-------- Information supplied

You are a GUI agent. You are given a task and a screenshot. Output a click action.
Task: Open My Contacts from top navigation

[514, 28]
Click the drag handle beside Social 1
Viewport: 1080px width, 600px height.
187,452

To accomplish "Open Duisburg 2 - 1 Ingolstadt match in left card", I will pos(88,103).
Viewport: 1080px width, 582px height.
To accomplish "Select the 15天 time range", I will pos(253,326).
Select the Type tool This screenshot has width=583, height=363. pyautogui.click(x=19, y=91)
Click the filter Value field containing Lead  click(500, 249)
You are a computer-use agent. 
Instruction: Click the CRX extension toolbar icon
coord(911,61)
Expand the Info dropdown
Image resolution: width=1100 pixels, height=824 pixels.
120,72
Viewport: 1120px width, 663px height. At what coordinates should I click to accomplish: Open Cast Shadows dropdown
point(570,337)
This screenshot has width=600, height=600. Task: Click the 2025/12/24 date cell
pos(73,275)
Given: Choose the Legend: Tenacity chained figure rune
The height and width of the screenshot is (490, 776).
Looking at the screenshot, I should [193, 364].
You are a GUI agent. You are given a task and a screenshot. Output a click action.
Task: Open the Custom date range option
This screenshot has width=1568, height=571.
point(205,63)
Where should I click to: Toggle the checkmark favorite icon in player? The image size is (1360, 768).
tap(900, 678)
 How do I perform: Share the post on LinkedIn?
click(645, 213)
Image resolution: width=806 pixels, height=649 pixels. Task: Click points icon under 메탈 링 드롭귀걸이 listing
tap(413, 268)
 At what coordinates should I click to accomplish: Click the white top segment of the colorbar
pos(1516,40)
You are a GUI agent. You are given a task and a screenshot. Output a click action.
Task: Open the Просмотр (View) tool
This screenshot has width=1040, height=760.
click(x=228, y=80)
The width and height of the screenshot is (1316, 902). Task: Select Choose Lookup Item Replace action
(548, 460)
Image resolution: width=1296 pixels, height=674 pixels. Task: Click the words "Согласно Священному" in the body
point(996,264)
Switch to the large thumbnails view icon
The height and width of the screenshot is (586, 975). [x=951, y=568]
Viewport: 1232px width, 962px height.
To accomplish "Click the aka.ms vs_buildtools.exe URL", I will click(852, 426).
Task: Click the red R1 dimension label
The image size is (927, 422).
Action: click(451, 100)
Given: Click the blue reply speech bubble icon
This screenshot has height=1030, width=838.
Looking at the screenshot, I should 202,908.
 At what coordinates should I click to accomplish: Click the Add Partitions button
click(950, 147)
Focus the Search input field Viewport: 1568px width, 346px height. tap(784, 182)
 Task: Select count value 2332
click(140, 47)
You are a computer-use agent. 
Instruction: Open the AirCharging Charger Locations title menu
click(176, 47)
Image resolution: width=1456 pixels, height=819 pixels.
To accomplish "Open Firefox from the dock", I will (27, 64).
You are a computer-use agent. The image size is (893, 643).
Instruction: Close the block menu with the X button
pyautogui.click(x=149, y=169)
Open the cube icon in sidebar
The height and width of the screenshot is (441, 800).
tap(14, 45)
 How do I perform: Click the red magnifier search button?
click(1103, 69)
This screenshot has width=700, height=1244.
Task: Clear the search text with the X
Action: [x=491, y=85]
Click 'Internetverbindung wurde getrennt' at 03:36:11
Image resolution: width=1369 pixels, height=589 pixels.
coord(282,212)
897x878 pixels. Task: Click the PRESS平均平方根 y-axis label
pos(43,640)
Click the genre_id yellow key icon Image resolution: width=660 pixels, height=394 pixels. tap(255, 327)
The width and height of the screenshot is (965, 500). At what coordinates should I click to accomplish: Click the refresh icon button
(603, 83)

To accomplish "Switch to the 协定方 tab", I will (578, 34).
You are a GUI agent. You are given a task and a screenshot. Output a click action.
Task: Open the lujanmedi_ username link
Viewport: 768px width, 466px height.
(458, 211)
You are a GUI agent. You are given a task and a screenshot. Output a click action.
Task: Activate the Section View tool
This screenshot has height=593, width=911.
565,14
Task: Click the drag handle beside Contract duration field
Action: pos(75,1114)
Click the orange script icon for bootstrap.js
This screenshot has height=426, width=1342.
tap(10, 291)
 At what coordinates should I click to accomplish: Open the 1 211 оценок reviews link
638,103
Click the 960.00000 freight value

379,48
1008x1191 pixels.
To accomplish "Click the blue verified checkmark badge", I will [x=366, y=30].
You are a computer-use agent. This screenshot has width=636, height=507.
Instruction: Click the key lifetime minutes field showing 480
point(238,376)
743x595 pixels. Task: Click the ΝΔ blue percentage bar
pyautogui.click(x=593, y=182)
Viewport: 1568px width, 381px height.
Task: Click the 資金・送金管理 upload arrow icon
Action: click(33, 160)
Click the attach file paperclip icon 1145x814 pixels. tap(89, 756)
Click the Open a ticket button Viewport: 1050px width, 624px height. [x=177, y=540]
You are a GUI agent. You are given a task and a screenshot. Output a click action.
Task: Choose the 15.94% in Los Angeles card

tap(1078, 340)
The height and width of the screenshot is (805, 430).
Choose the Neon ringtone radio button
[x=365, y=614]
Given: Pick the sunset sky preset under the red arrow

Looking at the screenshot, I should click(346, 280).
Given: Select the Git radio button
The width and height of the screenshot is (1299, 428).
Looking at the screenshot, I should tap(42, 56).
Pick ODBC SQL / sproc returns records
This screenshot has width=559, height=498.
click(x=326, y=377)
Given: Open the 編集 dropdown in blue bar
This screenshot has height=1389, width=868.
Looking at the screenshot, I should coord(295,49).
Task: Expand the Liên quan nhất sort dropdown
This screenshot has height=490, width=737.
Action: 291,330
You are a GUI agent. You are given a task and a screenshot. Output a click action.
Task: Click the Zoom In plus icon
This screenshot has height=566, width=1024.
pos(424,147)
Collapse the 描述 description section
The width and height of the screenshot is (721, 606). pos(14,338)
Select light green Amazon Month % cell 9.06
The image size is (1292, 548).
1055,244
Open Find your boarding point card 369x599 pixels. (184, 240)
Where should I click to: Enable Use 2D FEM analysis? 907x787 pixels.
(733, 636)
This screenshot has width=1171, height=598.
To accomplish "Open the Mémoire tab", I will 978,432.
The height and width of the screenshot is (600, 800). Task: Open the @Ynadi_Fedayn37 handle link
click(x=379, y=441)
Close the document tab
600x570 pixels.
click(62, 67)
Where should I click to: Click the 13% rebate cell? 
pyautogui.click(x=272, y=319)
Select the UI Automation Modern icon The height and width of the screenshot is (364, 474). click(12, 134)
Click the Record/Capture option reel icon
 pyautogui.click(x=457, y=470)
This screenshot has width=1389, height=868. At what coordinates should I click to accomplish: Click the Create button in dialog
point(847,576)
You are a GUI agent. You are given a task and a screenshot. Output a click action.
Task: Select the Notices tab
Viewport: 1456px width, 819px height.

----------------

Type out the material again, matching every line.

You are a GUI agent. You are given a task and a screenshot. Output a click action.
Task: Open My Contacts from top navigation

[514, 28]
Click the drag handle beside Social 1
Viewport: 1080px width, 600px height.
187,452

To accomplish "Open Duisburg 2 - 1 Ingolstadt match in left card", I will pos(88,103).
Viewport: 1080px width, 582px height.
To accomplish "Select the 15天 time range", I will pos(253,326).
Select the Type tool This screenshot has width=583, height=363. pyautogui.click(x=19, y=91)
Click the filter Value field containing Lead  click(500, 249)
You are a computer-use agent. 
Instruction: Click the CRX extension toolbar icon
coord(911,61)
Expand the Info dropdown
Image resolution: width=1100 pixels, height=824 pixels.
120,72
Viewport: 1120px width, 663px height. At what coordinates should I click to accomplish: Open Cast Shadows dropdown
point(570,337)
This screenshot has width=600, height=600. Task: Click the 2025/12/24 date cell
pos(73,275)
Given: Choose the Legend: Tenacity chained figure rune
The height and width of the screenshot is (490, 776).
Looking at the screenshot, I should [193, 364].
You are a GUI agent. You are given a task and a screenshot. Output a click action.
Task: Open the Custom date range option
This screenshot has width=1568, height=571.
point(205,63)
Where should I click to: Toggle the checkmark favorite icon in player? The image size is (1360, 768).
tap(900, 678)
 How do I perform: Share the post on LinkedIn?
click(645, 213)
Image resolution: width=806 pixels, height=649 pixels. Task: Click points icon under 메탈 링 드롭귀걸이 listing
tap(413, 268)
 At what coordinates should I click to accomplish: Click the white top segment of the colorbar
pos(1516,40)
You are a GUI agent. You are given a task and a screenshot. Output a click action.
Task: Open the Просмотр (View) tool
This screenshot has width=1040, height=760.
click(x=228, y=80)
The width and height of the screenshot is (1316, 902). Task: Select Choose Lookup Item Replace action
(548, 460)
Image resolution: width=1296 pixels, height=674 pixels. Task: Click the words "Согласно Священному" in the body
point(996,264)
Switch to the large thumbnails view icon
The height and width of the screenshot is (586, 975). [x=951, y=568]
Viewport: 1232px width, 962px height.
To accomplish "Click the aka.ms vs_buildtools.exe URL", I will click(852, 426).
Task: Click the red R1 dimension label
The image size is (927, 422).
Action: click(451, 100)
Given: Click the blue reply speech bubble icon
This screenshot has height=1030, width=838.
Looking at the screenshot, I should 202,908.
 At what coordinates should I click to accomplish: Click the Add Partitions button
click(950, 147)
Focus the Search input field Viewport: 1568px width, 346px height. tap(784, 182)
 Task: Select count value 2332
click(140, 47)
You are a computer-use agent. 
Instruction: Open the AirCharging Charger Locations title menu
click(176, 47)
Image resolution: width=1456 pixels, height=819 pixels.
To accomplish "Open Firefox from the dock", I will (27, 64).
You are a computer-use agent. The image size is (893, 643).
Instruction: Close the block menu with the X button
pyautogui.click(x=149, y=169)
Open the cube icon in sidebar
The height and width of the screenshot is (441, 800).
tap(14, 45)
 How do I perform: Click the red magnifier search button?
click(1103, 69)
This screenshot has width=700, height=1244.
Task: Clear the search text with the X
Action: [x=491, y=85]
Click 'Internetverbindung wurde getrennt' at 03:36:11
Image resolution: width=1369 pixels, height=589 pixels.
coord(282,212)
897x878 pixels. Task: Click the PRESS平均平方根 y-axis label
pos(43,640)
Click the genre_id yellow key icon Image resolution: width=660 pixels, height=394 pixels. tap(255, 327)
The width and height of the screenshot is (965, 500). At what coordinates should I click to accomplish: Click the refresh icon button
(603, 83)

To accomplish "Switch to the 协定方 tab", I will (578, 34).
You are a GUI agent. You are given a task and a screenshot. Output a click action.
Task: Open the lujanmedi_ username link
Viewport: 768px width, 466px height.
(458, 211)
You are a GUI agent. You are given a task and a screenshot. Output a click action.
Task: Activate the Section View tool
This screenshot has height=593, width=911.
565,14
Task: Click the drag handle beside Contract duration field
Action: pos(75,1114)
Click the orange script icon for bootstrap.js
This screenshot has height=426, width=1342.
tap(10, 291)
 At what coordinates should I click to accomplish: Open the 1 211 оценок reviews link
638,103
Click the 960.00000 freight value

379,48
1008x1191 pixels.
To accomplish "Click the blue verified checkmark badge", I will [x=366, y=30].
You are a computer-use agent. This screenshot has width=636, height=507.
Instruction: Click the key lifetime minutes field showing 480
point(238,376)
743x595 pixels. Task: Click the ΝΔ blue percentage bar
pyautogui.click(x=593, y=182)
Viewport: 1568px width, 381px height.
Task: Click the 資金・送金管理 upload arrow icon
Action: click(33, 160)
Click the attach file paperclip icon 1145x814 pixels. tap(89, 756)
Click the Open a ticket button Viewport: 1050px width, 624px height. [x=177, y=540]
You are a GUI agent. You are given a task and a screenshot. Output a click action.
Task: Choose the 15.94% in Los Angeles card

tap(1078, 340)
The height and width of the screenshot is (805, 430).
Choose the Neon ringtone radio button
[x=365, y=614]
Given: Pick the sunset sky preset under the red arrow

Looking at the screenshot, I should click(346, 280).
Given: Select the Git radio button
The width and height of the screenshot is (1299, 428).
Looking at the screenshot, I should tap(42, 56).
Pick ODBC SQL / sproc returns records
This screenshot has width=559, height=498.
click(x=326, y=377)
Given: Open the 編集 dropdown in blue bar
This screenshot has height=1389, width=868.
Looking at the screenshot, I should coord(295,49).
Task: Expand the Liên quan nhất sort dropdown
This screenshot has height=490, width=737.
Action: 291,330
You are a GUI agent. You are given a task and a screenshot. Output a click action.
Task: Click the Zoom In plus icon
This screenshot has height=566, width=1024.
pos(424,147)
Collapse the 描述 description section
The width and height of the screenshot is (721, 606). pos(14,338)
Select light green Amazon Month % cell 9.06
The image size is (1292, 548).
1055,244
Open Find your boarding point card 369x599 pixels. (184, 240)
Where should I click to: Enable Use 2D FEM analysis? 907x787 pixels.
(733, 636)
This screenshot has width=1171, height=598.
To accomplish "Open the Mémoire tab", I will 978,432.
The height and width of the screenshot is (600, 800). Task: Open the @Ynadi_Fedayn37 handle link
click(x=379, y=441)
Close the document tab
600x570 pixels.
click(62, 67)
Where should I click to: Click the 13% rebate cell? 
pyautogui.click(x=272, y=319)
Select the UI Automation Modern icon The height and width of the screenshot is (364, 474). click(12, 134)
Click the Record/Capture option reel icon
 pyautogui.click(x=457, y=470)
This screenshot has width=1389, height=868. At what coordinates should I click to accomplish: Click the Create button in dialog
point(847,576)
You are a GUI agent. You are given a task and a screenshot. Output a click action.
Task: Select the Notices tab
Viewport: 1456px width, 819px height.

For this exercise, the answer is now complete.